The heating element may be a heater pad or heater blanket that contains resistive elements, a heater coil consisting of resistance wire, or any similar Joule heating device that converts electricity into heat using resistance. The heating element may also be a Thermoelectric Cooler (TEC), sometimes referred to as a Thermoelectric Module (TEM), otherwise known as a Peltier, or more descriptively a Peltier device assembly consisting of a plurality of alternating n-type and p-type semiconductors connected electrically in series, arranged such that their thermal output due to the Peltier effect is in parallel upon application of electrical current. The polarity applied to the TEC is such that the hot side is towards the Instrument part.

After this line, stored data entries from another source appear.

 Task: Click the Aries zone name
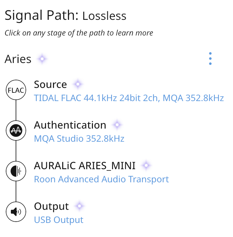18,59

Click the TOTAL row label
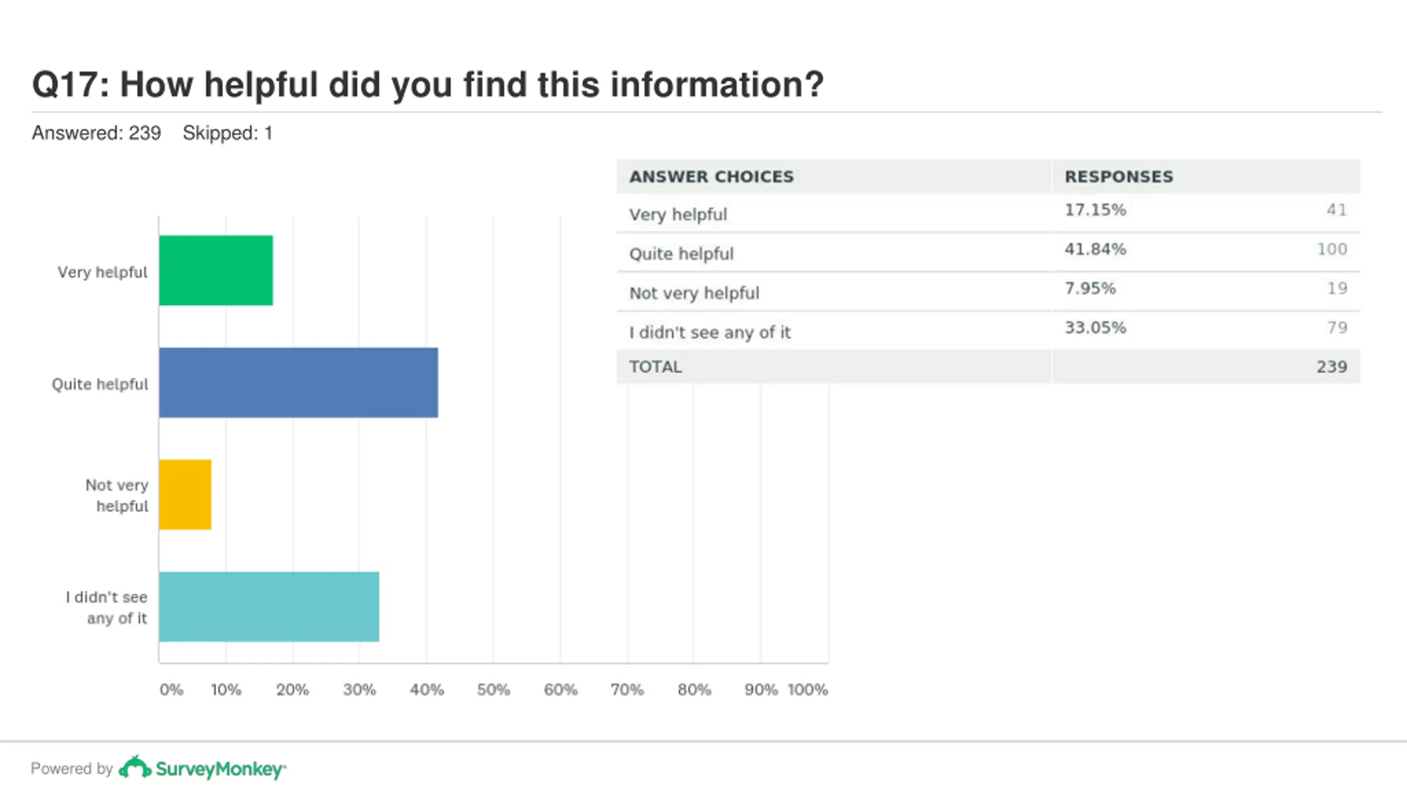tap(655, 367)
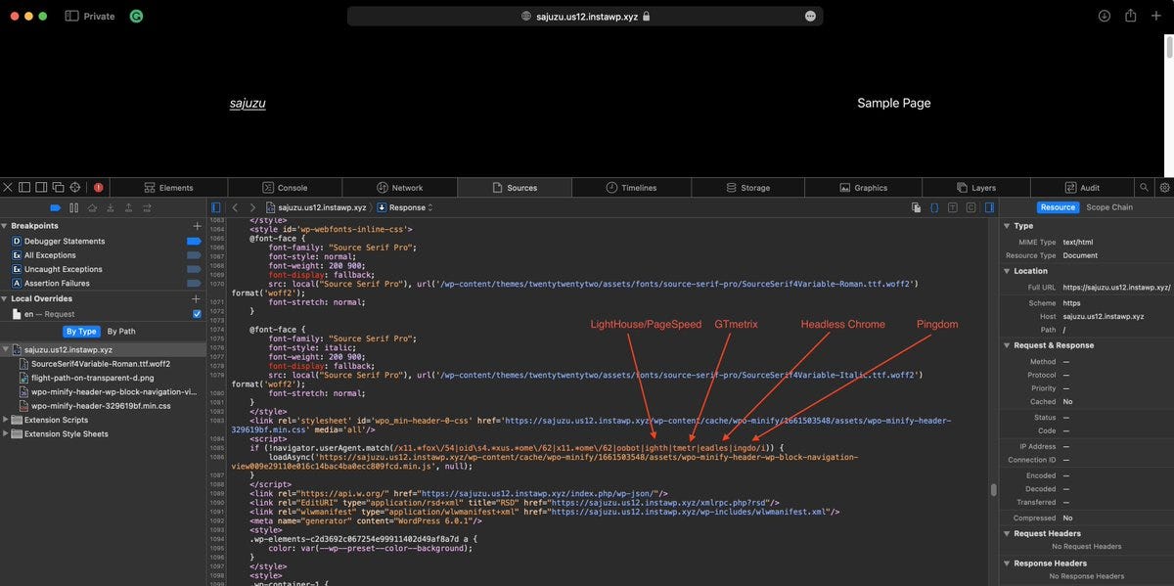Open Web Inspector settings gear
Viewport: 1174px width, 586px height.
pos(1163,187)
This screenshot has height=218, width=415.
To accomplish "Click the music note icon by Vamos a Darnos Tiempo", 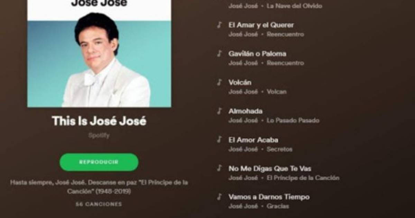I will pyautogui.click(x=219, y=197).
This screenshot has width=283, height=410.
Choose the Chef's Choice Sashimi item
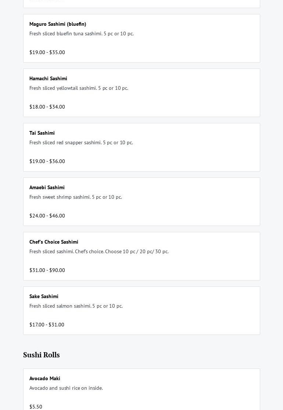[54, 242]
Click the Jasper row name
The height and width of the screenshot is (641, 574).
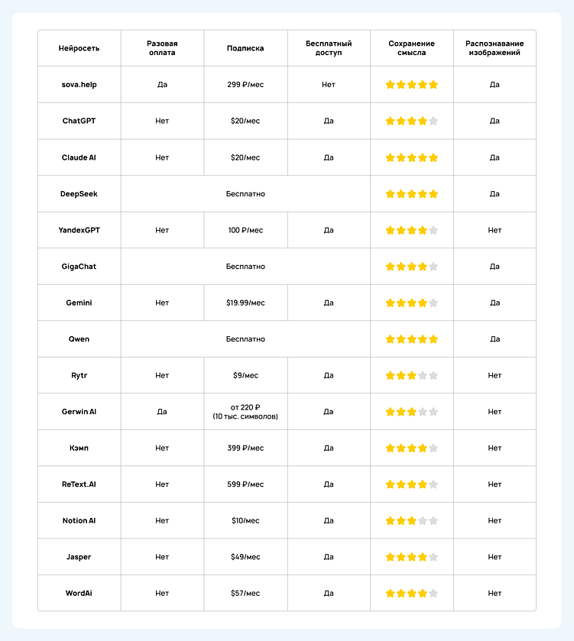coord(79,557)
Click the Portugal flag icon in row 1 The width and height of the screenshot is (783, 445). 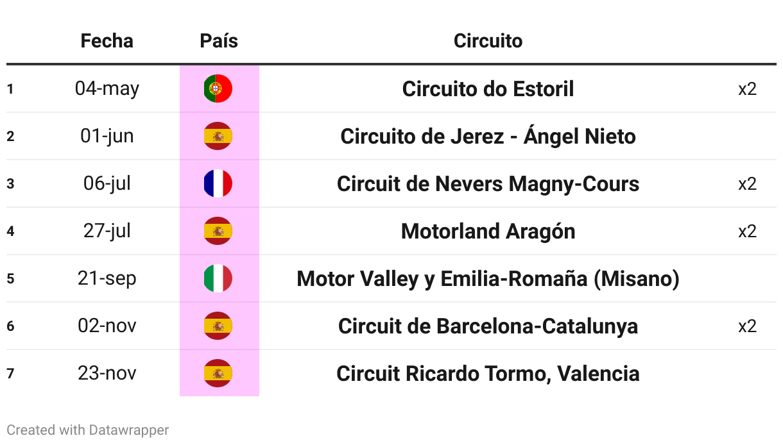[x=218, y=88]
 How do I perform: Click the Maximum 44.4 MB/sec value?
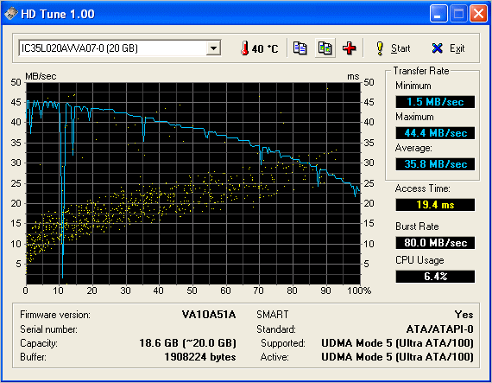click(x=435, y=133)
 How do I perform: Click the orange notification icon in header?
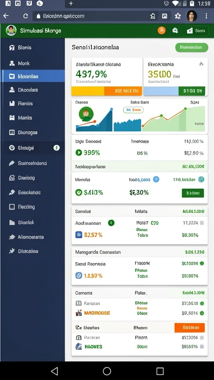[162, 30]
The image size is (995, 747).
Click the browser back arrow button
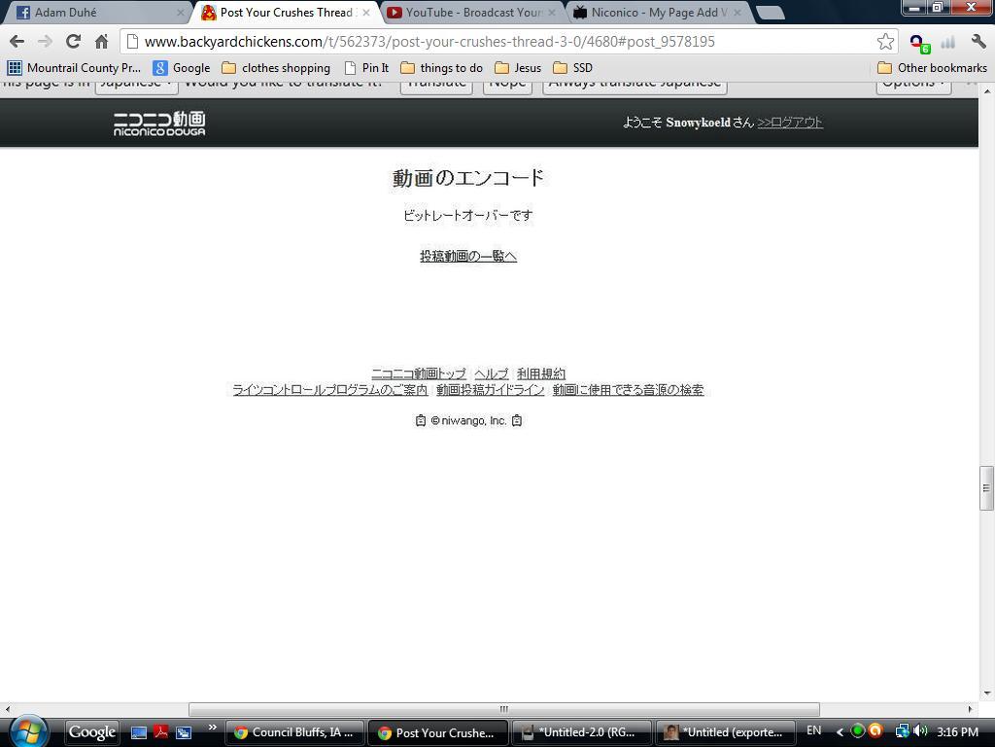tap(17, 41)
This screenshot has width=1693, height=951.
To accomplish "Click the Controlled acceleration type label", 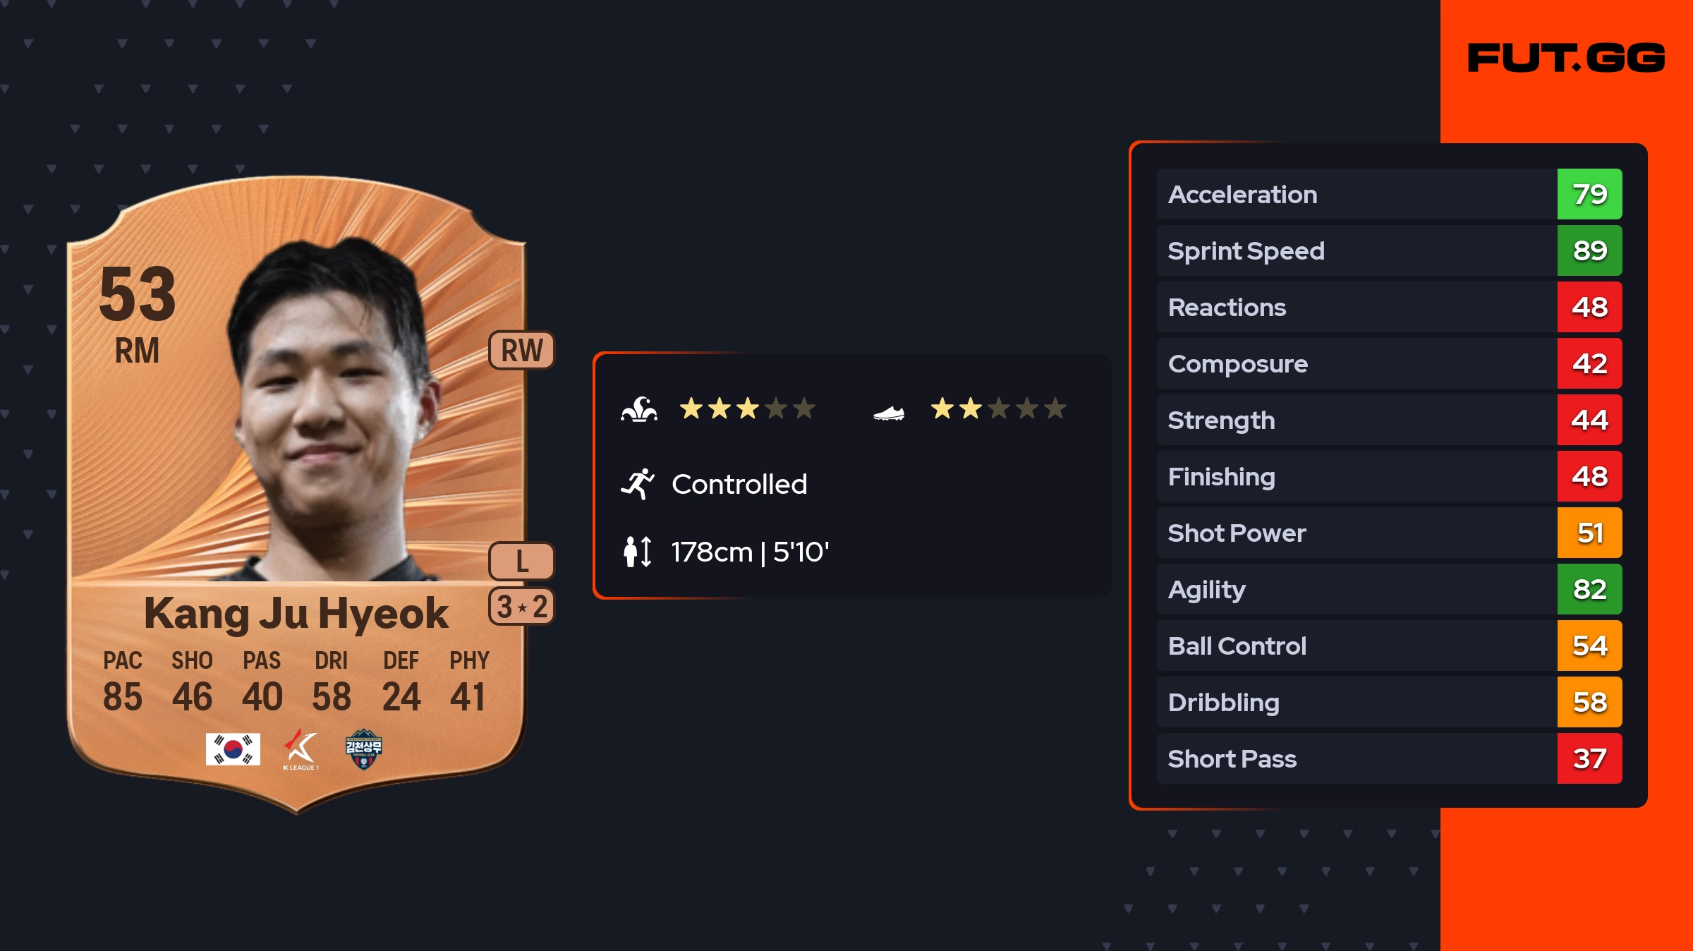I will pyautogui.click(x=739, y=484).
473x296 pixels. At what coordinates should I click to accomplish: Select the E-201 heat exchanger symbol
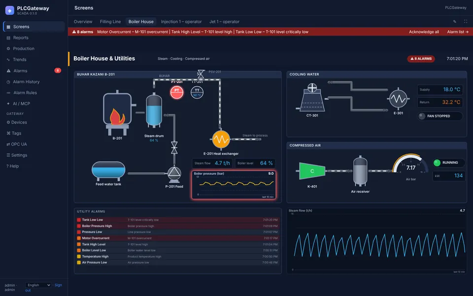point(221,140)
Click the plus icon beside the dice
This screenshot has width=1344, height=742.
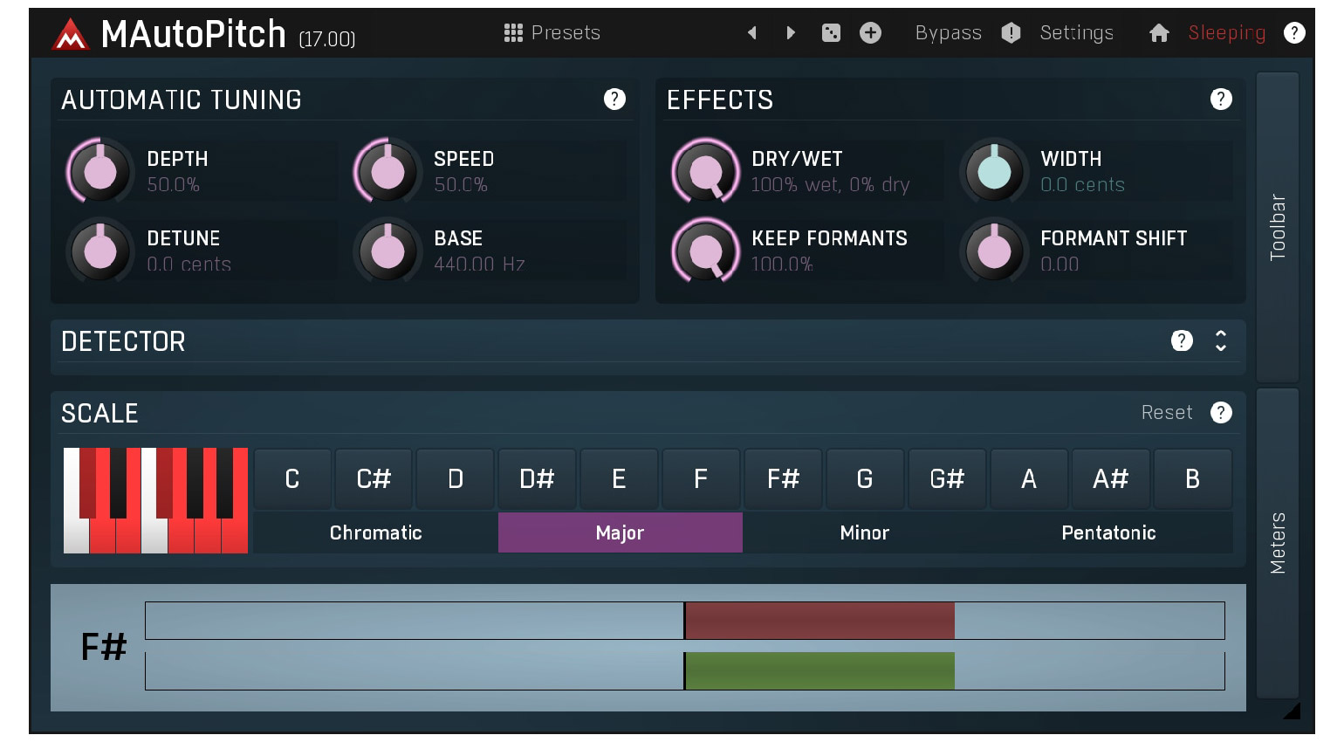[870, 33]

The device may also contain one or more temperature sensors, such as a thermistor, thermocouple or resistance temperature detector (RTD) for the purpose of measuring the heated surface temperature for feedback into the temperature control system and also in some embodiments for displaying to the user in real time. The device may also contain a thermal cutoff that acts as a fuse that is connected to the electronics in such a manner as to cause power to the heating element to be switched off, using a relay or other means, in the event of an electronics failure that causes excessive heating of the surface.
In an embodiment, the device may further comprise a thermal energy applicator or an Instrument. The Instrument may comprise an elongated body with at least one contact surface configured to communicate thermal energy between the applicator and the patient's tissue. The Instrument may be removed or connected to the body of the device, such that thermal energy may be conducted from the heating element to the Instrument. Engagement of the Instrument to the body of the device may be by levers or by other means. A heat flow adapter may be used to operatively connect the Instrument and the heating element to channel and distribute heat flow.
The Instrument may comprise at least one contact surface adapted for various purposes. The contact surface may be a single contact surface and oriented at different angles with respect to the body of the Instrument. The contact surface may be two contact surfaces and comprise other shapes or other additional functions. The contact surface may comprise paddles, debridement tools, thermal rollers, or unheated paddles. The paddles may be removable, or may be made of plastic or elastomer material to reduce trauma inflicted on the tissue at treatment sites.
The Instrument part, which is the patient contact portion of the device, may be removable from the device. This allows the Instrument to be cleaned and sterilized independently. More significantly, this allows for numerous physical shapes and sizes of interchangeable Instrument parts to be used in the same device. Thus, for one particular use, such as Meibomian Gland Dysfunction treatment, the Instrument part may be of a particular size and shape suitable for contacting the eyelid. As another example, the part size and shape may be made suitable for treatment of another eye disorder based on where the area targeted for treatment is located and the geometric features best suited to treat that disorder.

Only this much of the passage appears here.